T2085_.51.0859c22: 階上起精舍。當中階作丈六立像。精舍後
T2085_.51.0859c23: 立石柱。高*二十肘。上作師子。柱内四邊有
T2085_.51.0859c24: 佛像。内外映徹淨若琉璃。有外道論師與沙
T2085_.51.0859c25: 門諍此住處。時沙門理屈。於是共立誓言。此
T2085_.51.0859c26: 處若是沙門住處者。今當有靈驗。作是言已。
T2085_.51.0859c27: 柱頭師子乃大鳴吼見驗。於是外道慴怖
T2085_.51.0859c28: 心伏而退。
(大雑把概略)「精舎がある。
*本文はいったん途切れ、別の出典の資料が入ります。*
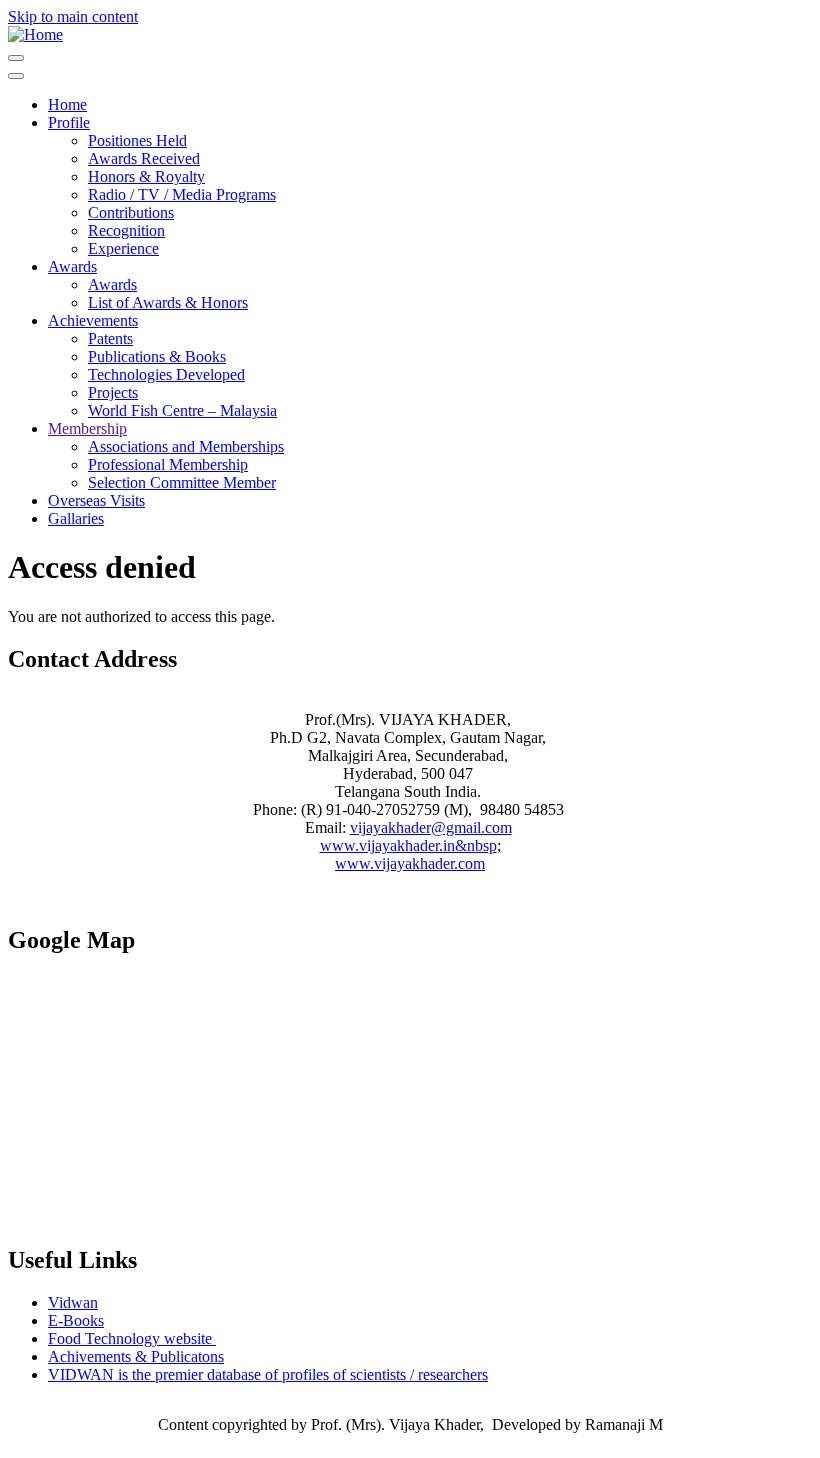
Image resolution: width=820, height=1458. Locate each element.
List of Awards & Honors (168, 302)
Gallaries (76, 518)
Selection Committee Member (182, 482)
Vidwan (73, 1302)
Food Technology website (132, 1338)
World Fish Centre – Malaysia (182, 410)
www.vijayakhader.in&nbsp (408, 845)
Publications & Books (157, 356)
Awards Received (144, 158)
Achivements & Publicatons (136, 1356)
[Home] (35, 34)
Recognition (126, 230)
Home (67, 104)
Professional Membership (168, 464)
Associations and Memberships (186, 446)
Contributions (131, 212)
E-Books (76, 1320)
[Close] (16, 76)
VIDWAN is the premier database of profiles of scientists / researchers (268, 1374)
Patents (110, 338)
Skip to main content (73, 16)
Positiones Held (137, 140)
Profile (69, 122)
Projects (113, 392)
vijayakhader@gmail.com (431, 827)
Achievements (93, 320)
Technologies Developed (166, 374)
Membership (87, 428)
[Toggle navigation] (16, 58)
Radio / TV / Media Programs (182, 194)
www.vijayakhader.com (410, 863)
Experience (123, 248)
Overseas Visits (96, 500)
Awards (72, 266)
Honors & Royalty (146, 176)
この場所をめぐって外道論師と沙門が争ったとき、 沙門は言い負かされた。そこで共に誓言を立てた。 「もしここが沙門の住処ならば、霊験あるべし」 すると、柱頭の獅子が吠えた。ビビった外道は逃げた。」 (東洋文庫だと「サンカシヤ国」.p.61)

‥‥ライバルなので、当然ながら、つねに勝つとは限らない。人によっては 論破されてしまうこともある訳です。でもそれだと格好がつかないので(?) 超自然的な現象、つまり「霊験」が助け舟を出してくれた、という話ですね。 外道がライバルであるなら、それは当然なことなんですけどね。
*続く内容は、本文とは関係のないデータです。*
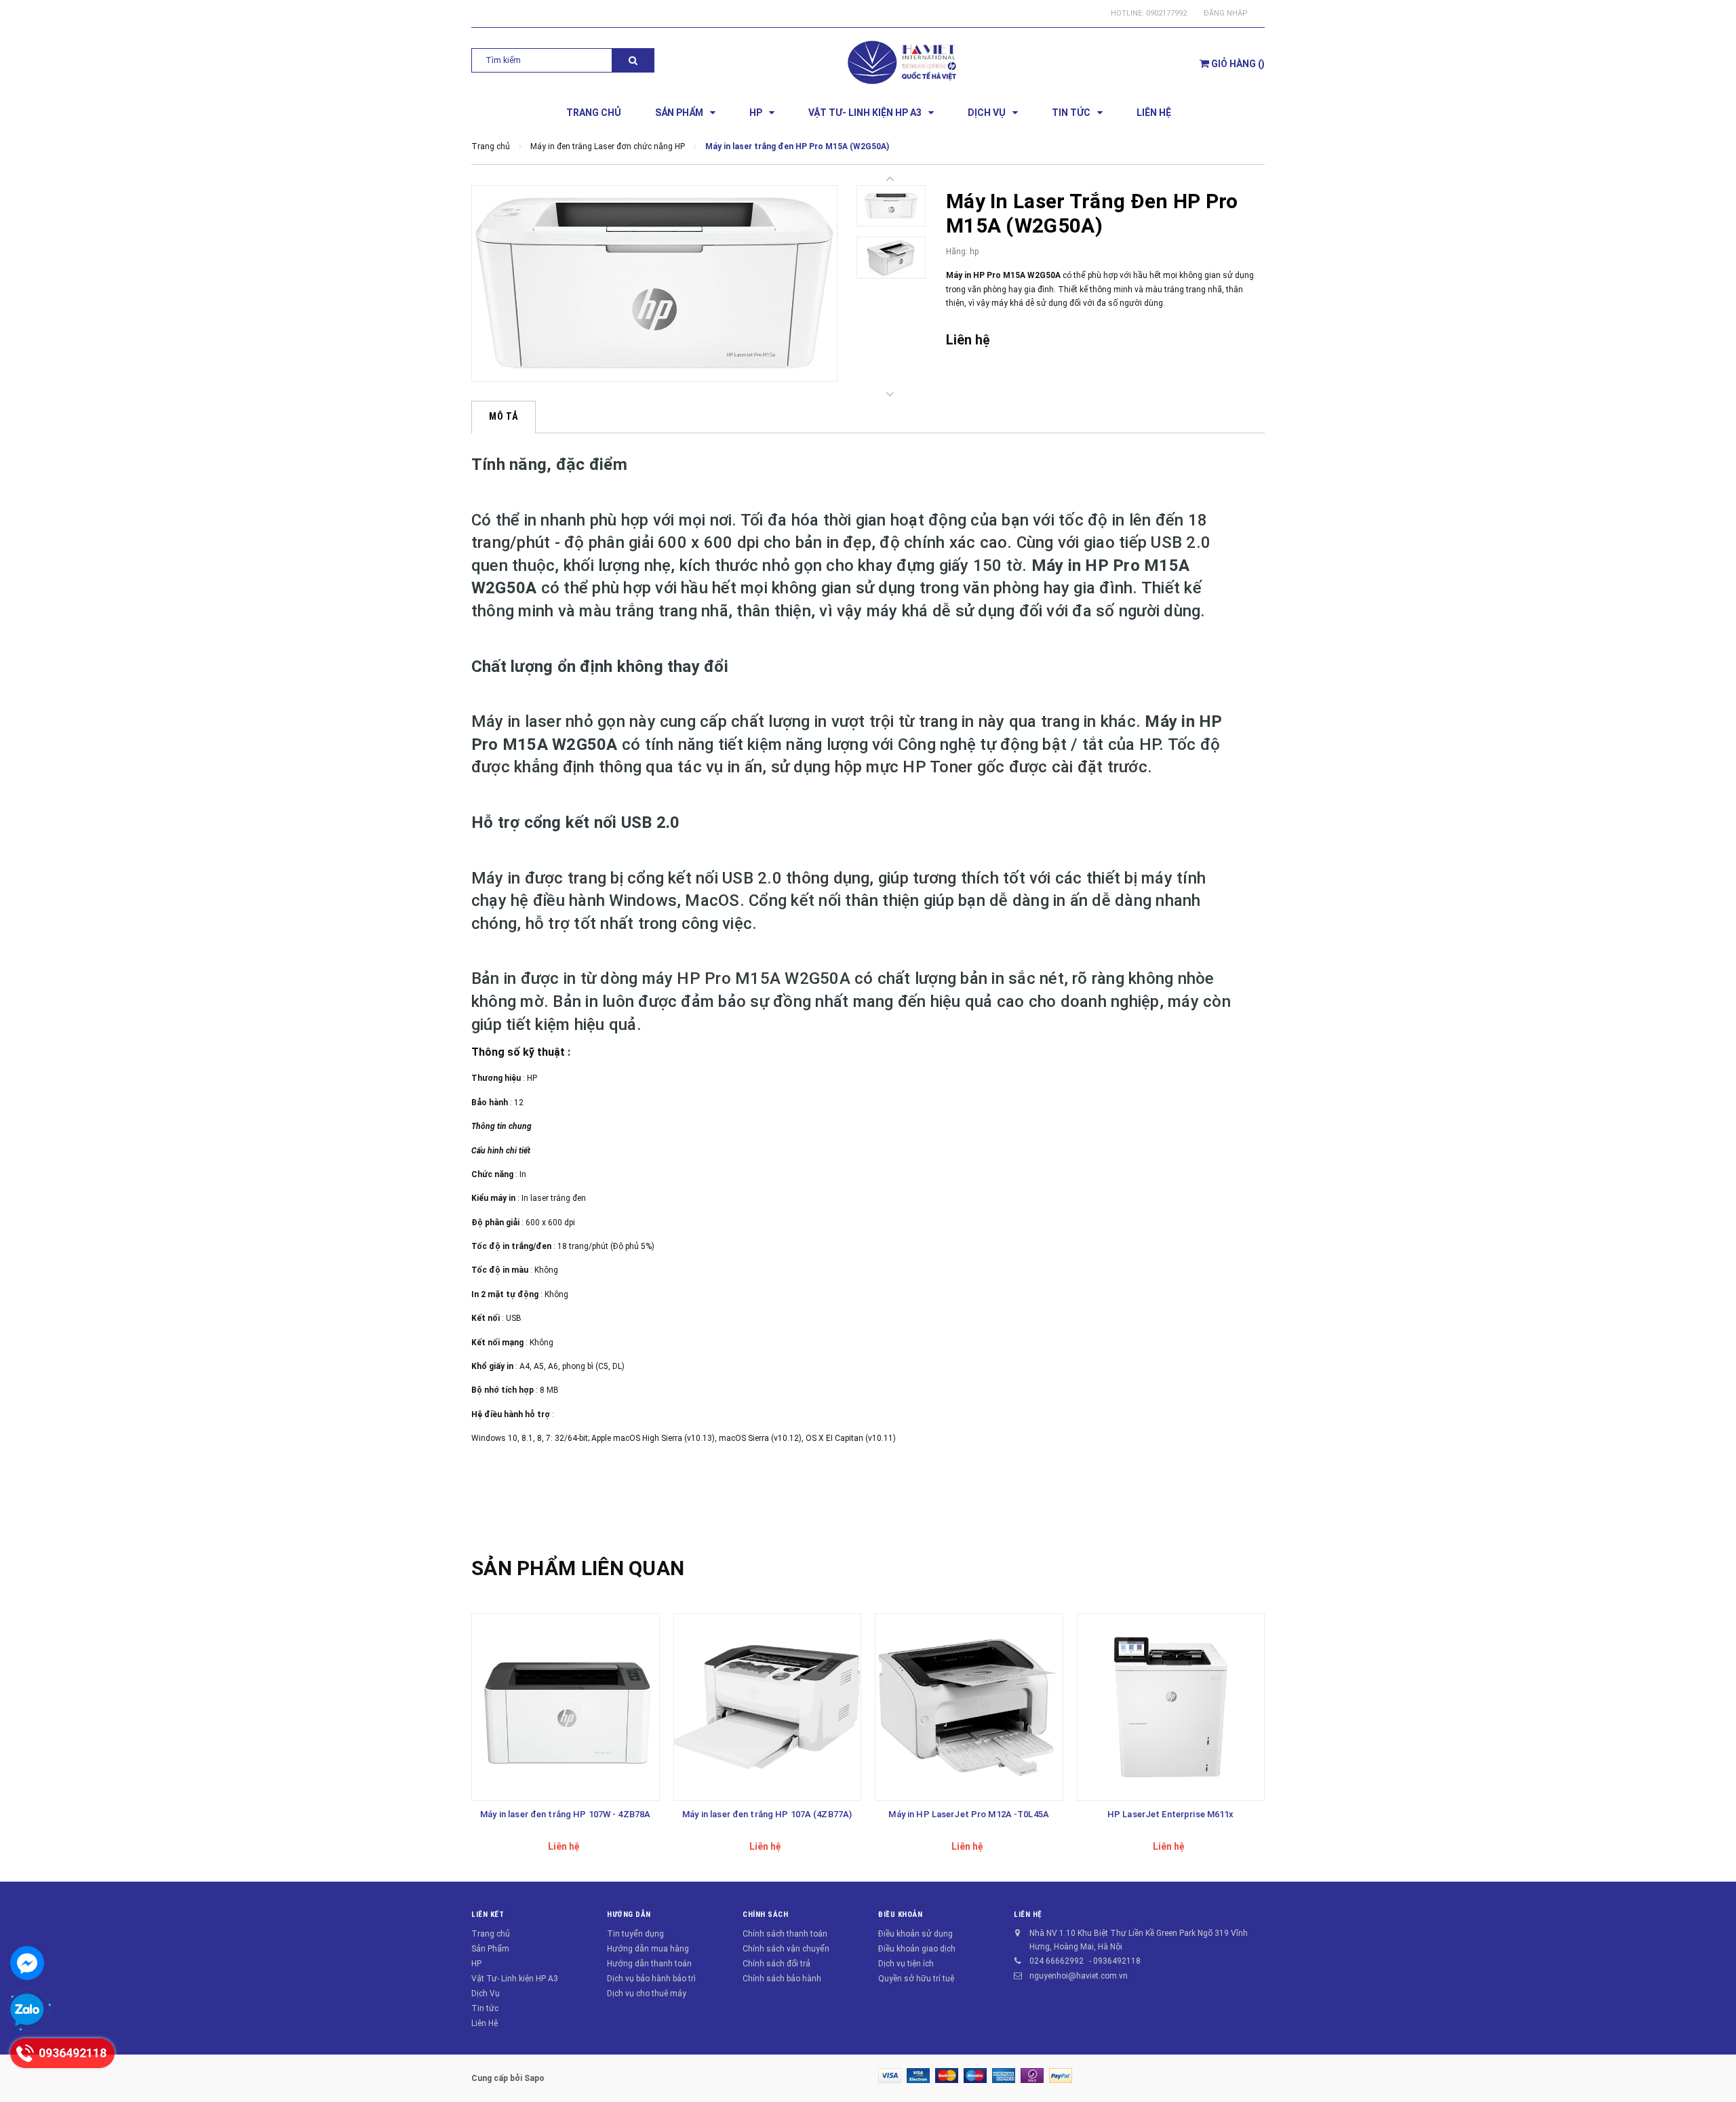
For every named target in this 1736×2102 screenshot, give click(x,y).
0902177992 (1166, 13)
T2085_.51.0864b08: 有羅漢住。此土丘荒無人民居。去山極遠方
T2085_.51.0864b09: 有村。皆是邪見不識佛法。沙門婆羅門及諸
T2085_.51.0864b10: 異學。彼國人民常見飛人來入此寺。于時
(大雑把概略)「この土地は荒れており誰も住まない。村はかなり遠くにある。 村人は皆 邪見をもち、仏法も沙門も婆羅門も異学も知らない」 (東洋文庫だと「達嚫国」.p.127.)

‥‥仏教の立場からすると、仏は異学(外道?)よりも優位なわけです。 でも異学は邪悪で人でなしかというと、そうではない。 異学は確かに仏道よりは劣るけど、 異学にさえ従わない・何も知らない者よりは優位である、という価値観が この文に込められているのではないでしょうか。